The true impact of this decision obviously remains to be seen, but it will make it possible for, among other things, Florida to tax Disney to help fund road improvements outside the parks. Disney World will also be subject to more state regulatory reviews, which “could cause the cost of building projects at the resort to balloon.”
It isn’t all bad news for Disney, however, as DeSantis originally wanted to abolish Disney World’s special tax district all together following Disney’s opposition to Florida’s “Don’t Say Gay” legislation. For those unaware, this controversial law prevents kindergarten through third grade teachers from including anything related to sexuality or gender in their curriculums.

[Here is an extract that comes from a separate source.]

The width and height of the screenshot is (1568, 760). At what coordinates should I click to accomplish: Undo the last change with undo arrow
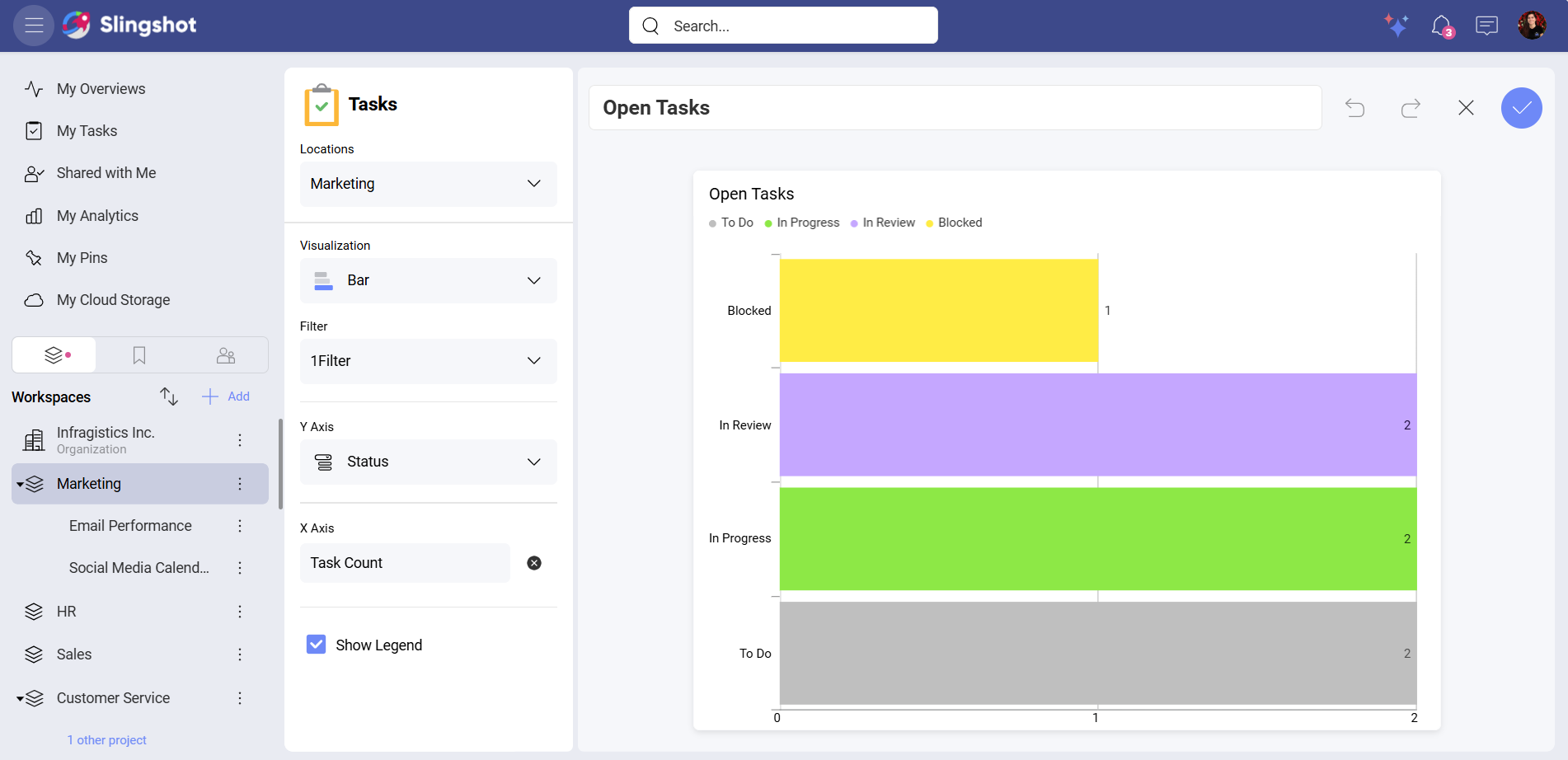click(1354, 108)
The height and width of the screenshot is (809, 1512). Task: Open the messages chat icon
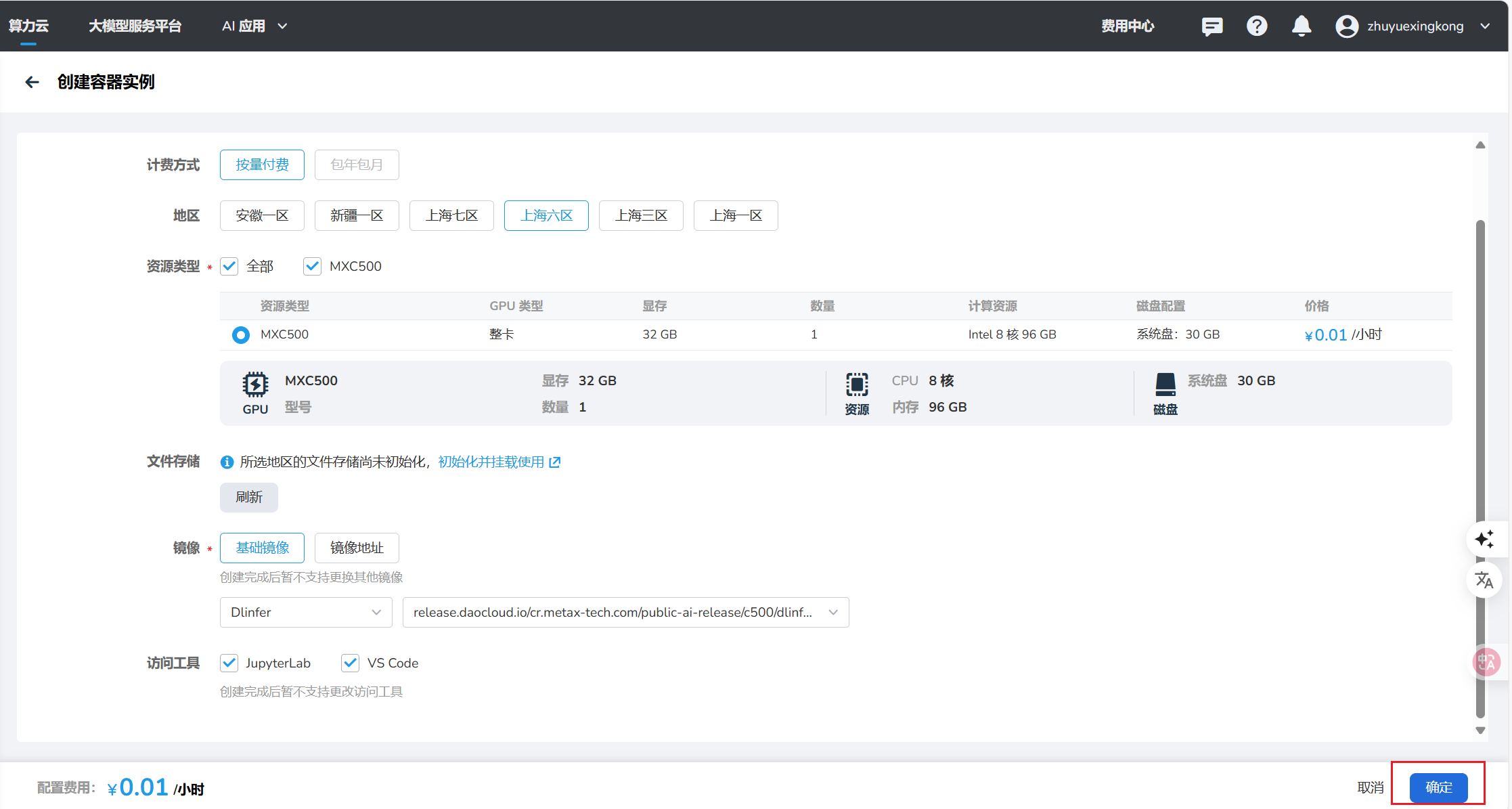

The Reedy Creek Improvement District was set to be abolished on June 1, 2023, but it was discovered that taxpayers in Orange and Osceola Counties would have to pay for certain Disney World services like fire protection, policing, and road maintenance. Additionally, the district is roughly $1 billion in debt, and that would have been transferred to the counties if the district was abolished.
So, Disney has still kept most of the perks it has enjoyed over the past 56 years, including “the ability to issue tax-exempt bonds and approve development plans without scrutiny from certain local regulators.”
Disney has also chosen not to fight this bill and has agreed to work within its framework.
“For more than 50 years, the Reedy Creek Improvement District has operated at the highest standards, and we appreciate all that the District has done to help our destination grow and become one of the largest economic contributors and employers in the state,” Disney World’s president, Jeff Vahle, said. “We are focused on the future and are ready to work within this new framework and we will continue to innovate, inspire and bring joy to the millions of guests who come to Florida to visit Walt Disney World each year.”
It’s important to note that this new board won’t be able to decide in any way what Disney will build or create in the future, and Disney World already has approval to build another theme park, two additional water parks, and thousands of hotel rooms. While it doesn’t have plans to go forward with any of those at this moment, those options are available through 2032 with the current deal.
Oh, and Disney won’t be able to build a nuclear power plant or airport at the resort, so sorry for any fans who were hoping for those additions.